Of the half a billion dollars earmarked for the Great Barrier Reef in Tuesday’s Budget, the lion’s share goes to a foundation with climate-denial links and whose patrons make the largest donations to the ruling Liberal National Party coalition.
The PR: “The investment comprises a new $444 million partnership with the Great Barrier Reef Foundation and $56 million for the Great Barrier Reef Marine Park Authority and the Department of the Environment and Energy.”
The reality: The foundation has coal group Peabody Energy on its Chairman’s Panel. Peabody has funded anti-climate change activism. There are myriad other links to fossil fuel operators, including Mitsubishi, Rio Tinto, BHP, Origin Energy, AGL and ConocoPhillips Australia. Chairman John Schubert was formerly chairman and chief executive of Esso in Australia (parent Exxon has also been involved in advocating against climate science).
The PR: “It (The Foundation) started with an idea . . . the idea that everyone’s actions, big and small, are vital to the future of the Great Barrier Reef.
“It started with a small group of businessmen chatting at the airport while waiting for their flight, wanting to do something to help the Great Barrier Reef.”

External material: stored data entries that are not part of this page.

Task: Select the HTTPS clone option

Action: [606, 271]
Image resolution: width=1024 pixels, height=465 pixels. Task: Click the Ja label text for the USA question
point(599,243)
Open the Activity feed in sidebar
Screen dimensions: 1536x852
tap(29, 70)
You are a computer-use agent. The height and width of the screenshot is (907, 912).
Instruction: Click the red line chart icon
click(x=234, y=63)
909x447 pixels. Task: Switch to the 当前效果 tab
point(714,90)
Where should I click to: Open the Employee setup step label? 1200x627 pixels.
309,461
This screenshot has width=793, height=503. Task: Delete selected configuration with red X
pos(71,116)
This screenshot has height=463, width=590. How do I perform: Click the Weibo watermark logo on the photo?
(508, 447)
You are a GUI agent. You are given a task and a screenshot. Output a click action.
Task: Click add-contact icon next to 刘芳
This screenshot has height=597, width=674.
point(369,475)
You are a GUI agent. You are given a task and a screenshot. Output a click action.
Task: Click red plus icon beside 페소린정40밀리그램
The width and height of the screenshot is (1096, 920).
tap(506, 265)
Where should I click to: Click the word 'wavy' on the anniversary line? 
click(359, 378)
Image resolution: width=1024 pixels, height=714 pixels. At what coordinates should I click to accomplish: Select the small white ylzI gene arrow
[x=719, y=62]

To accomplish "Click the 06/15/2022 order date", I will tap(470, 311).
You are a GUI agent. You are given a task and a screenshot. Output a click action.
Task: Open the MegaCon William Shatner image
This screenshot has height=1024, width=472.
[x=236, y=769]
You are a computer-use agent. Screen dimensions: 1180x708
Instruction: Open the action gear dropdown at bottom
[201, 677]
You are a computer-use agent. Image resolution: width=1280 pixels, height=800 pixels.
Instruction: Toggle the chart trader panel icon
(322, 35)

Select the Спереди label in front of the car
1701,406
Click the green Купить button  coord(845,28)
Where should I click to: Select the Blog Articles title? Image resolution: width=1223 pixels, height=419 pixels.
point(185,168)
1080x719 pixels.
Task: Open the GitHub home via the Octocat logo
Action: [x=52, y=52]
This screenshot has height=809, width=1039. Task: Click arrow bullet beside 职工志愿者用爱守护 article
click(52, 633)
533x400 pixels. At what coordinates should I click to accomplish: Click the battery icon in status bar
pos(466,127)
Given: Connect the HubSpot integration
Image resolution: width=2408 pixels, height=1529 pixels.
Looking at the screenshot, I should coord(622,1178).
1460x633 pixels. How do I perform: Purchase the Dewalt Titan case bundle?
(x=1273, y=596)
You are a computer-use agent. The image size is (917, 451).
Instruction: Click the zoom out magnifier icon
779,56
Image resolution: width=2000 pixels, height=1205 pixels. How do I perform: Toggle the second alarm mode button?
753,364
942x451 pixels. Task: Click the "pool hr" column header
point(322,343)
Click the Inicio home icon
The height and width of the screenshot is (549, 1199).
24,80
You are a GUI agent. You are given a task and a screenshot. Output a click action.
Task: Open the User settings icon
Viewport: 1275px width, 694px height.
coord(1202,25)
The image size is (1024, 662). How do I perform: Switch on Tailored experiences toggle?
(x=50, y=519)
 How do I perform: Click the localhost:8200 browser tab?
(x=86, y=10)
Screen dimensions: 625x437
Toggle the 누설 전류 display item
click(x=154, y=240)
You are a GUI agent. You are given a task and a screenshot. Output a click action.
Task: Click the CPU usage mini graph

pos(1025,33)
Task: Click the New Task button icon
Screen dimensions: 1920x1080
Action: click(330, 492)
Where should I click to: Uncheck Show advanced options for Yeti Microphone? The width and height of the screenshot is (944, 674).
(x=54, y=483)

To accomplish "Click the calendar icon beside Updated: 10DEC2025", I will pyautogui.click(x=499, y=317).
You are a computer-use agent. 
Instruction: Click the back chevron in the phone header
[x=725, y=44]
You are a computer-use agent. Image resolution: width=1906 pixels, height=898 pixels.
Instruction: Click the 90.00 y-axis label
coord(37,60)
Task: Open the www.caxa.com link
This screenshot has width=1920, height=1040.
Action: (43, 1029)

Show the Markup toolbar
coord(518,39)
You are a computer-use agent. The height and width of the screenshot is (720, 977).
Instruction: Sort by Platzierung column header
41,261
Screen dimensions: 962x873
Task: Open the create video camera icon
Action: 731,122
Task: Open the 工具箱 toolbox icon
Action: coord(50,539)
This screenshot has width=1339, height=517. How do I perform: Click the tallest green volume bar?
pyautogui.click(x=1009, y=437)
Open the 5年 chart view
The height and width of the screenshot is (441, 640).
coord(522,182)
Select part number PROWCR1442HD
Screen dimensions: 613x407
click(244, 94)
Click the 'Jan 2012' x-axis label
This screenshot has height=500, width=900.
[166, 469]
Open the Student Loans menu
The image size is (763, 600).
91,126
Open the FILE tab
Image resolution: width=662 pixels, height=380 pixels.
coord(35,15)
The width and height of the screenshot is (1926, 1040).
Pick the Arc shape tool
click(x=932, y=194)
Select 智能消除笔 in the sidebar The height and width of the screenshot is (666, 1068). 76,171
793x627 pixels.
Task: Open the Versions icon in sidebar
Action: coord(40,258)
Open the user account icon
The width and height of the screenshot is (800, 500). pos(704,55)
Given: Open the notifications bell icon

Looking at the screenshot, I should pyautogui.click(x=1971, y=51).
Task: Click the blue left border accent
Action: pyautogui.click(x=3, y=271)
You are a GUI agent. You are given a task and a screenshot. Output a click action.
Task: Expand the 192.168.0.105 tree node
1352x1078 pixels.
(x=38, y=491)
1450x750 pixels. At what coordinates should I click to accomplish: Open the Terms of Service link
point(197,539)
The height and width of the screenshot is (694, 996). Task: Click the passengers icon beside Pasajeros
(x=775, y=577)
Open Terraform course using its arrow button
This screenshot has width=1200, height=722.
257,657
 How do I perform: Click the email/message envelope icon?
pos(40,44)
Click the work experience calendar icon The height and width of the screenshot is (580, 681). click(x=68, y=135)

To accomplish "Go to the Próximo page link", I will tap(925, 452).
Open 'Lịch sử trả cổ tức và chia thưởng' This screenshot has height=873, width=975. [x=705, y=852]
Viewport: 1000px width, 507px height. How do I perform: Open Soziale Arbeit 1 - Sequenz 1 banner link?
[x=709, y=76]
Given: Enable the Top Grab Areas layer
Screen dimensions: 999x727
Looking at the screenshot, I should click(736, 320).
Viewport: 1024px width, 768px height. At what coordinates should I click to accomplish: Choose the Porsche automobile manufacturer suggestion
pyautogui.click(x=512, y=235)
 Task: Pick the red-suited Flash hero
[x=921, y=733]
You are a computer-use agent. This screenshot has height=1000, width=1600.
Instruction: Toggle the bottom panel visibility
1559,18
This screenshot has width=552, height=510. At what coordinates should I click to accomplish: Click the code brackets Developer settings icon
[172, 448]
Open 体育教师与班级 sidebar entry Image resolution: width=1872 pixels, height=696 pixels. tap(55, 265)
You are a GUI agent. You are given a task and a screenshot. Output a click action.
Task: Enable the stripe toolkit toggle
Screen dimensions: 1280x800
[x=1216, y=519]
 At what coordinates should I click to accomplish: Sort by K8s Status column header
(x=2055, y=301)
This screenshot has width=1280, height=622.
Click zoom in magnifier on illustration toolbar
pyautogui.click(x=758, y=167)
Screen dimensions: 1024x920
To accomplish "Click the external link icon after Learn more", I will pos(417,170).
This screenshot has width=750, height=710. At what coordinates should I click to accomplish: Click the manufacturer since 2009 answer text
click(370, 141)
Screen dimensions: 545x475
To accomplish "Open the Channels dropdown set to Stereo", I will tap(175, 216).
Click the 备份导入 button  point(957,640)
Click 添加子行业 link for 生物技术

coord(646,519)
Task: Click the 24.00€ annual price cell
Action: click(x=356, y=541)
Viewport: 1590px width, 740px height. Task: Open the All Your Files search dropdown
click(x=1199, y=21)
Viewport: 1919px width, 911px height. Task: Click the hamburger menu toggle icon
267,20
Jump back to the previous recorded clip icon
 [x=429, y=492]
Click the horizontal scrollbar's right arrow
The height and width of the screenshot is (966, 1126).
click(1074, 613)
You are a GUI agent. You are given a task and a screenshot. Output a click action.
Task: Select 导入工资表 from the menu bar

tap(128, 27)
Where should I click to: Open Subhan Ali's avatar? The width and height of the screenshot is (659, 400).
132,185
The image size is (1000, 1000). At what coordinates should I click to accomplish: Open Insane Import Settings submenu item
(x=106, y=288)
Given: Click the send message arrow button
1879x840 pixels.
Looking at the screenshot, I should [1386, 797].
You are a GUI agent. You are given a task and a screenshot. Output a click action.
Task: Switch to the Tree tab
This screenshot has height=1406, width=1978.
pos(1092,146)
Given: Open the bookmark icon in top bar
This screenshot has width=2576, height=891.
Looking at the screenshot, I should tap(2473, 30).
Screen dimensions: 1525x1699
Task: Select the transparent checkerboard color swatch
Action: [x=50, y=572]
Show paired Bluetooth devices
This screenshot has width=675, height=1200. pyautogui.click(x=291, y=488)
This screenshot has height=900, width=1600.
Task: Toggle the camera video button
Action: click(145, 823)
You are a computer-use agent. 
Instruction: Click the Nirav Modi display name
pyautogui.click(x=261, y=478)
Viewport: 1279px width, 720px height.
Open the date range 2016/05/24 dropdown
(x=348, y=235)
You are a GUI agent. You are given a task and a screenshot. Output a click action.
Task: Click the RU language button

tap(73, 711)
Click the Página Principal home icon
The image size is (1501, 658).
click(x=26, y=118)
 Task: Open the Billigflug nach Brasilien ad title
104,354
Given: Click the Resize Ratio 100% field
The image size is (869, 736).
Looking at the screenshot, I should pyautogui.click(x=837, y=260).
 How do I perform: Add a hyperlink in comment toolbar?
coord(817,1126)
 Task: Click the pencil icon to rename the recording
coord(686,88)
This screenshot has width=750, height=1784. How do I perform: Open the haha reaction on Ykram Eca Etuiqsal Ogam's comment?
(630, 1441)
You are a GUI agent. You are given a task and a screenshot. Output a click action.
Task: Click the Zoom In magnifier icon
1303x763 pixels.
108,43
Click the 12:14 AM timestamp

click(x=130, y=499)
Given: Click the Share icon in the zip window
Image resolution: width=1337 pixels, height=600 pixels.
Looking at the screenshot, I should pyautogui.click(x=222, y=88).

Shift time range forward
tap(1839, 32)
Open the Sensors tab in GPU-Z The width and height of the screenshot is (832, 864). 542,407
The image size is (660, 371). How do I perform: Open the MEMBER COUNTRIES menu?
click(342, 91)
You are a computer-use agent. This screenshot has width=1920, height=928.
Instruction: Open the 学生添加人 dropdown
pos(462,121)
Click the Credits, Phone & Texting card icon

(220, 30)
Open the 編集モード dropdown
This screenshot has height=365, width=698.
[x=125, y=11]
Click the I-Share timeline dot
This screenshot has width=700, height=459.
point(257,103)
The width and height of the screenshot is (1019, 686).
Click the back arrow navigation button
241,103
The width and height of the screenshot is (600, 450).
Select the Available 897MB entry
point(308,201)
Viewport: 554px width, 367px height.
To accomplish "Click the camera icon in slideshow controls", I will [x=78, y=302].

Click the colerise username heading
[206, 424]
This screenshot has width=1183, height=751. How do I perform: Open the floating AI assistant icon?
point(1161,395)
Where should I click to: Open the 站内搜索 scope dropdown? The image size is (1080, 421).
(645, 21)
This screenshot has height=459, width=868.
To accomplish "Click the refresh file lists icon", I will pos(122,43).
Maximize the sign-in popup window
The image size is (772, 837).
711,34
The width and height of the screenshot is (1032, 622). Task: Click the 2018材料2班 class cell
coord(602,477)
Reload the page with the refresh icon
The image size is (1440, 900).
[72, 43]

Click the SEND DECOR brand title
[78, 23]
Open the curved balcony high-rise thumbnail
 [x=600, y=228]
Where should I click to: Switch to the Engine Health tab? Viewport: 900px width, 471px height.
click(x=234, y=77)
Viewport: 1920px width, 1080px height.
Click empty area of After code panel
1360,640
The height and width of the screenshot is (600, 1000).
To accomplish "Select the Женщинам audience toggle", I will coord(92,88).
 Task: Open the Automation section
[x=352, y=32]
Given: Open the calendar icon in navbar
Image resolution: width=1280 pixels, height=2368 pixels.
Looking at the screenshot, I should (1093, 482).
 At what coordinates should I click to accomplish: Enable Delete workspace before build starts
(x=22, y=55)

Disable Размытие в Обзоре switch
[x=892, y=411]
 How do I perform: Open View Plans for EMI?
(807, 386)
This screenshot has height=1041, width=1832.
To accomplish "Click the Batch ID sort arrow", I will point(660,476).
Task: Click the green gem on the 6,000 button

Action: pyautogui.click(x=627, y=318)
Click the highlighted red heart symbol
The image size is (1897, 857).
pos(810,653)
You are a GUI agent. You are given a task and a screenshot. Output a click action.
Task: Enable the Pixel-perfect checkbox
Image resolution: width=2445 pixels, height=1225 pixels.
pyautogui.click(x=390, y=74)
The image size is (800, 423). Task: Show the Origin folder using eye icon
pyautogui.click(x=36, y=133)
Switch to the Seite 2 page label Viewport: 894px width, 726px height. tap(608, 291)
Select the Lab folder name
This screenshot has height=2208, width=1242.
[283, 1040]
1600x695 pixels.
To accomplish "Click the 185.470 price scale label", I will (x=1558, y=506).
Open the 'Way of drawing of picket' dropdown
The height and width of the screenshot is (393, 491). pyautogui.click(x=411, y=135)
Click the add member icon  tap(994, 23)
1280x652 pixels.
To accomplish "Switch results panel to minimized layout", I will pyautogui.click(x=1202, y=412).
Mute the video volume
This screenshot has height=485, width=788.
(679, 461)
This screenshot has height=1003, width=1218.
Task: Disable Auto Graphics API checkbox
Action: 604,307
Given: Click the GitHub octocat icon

The Reality: When contacted by michaelwest.com.au, the Foundation said the four businessmen who had conceived the idea did not want to be identified.
There is no reason to doubt the bona fides and good intentions of the board and financiers of the Great Barrier Reef Foundation but it will be difficult for the enterprise to escape from “slush fund” claims that it is designed to run political cover for the government and its major donors.
The funding will also drive criticism, as with many other allocations and budget cuts, that the 2018 Budget showers money on its fans and defunds its detractors.
There is no doubt that money allotted to the Foundation will find its way to scientists and worthy projects. But the question stands: why did the $500 million not go to the Barrier Reef Marine Park Authority and other scientific organisations rather than a corporate foundation?
On a bright note, at least in the public disclosures, it would appear coal miner Adani and its Carmichael Project are not involved. Still the patrons include an array of miners, heavy polluters such as Qantas and Boeing, and Big Four rentseekers Deloitte and PwC.
A spokesperson confirmed that via the “partnership” of the Foundation with the federal government, the Department of Environment and Energy – under Minister Josh Frydenberg – would be key to partnership decisions. It’s all about the environment … and energy.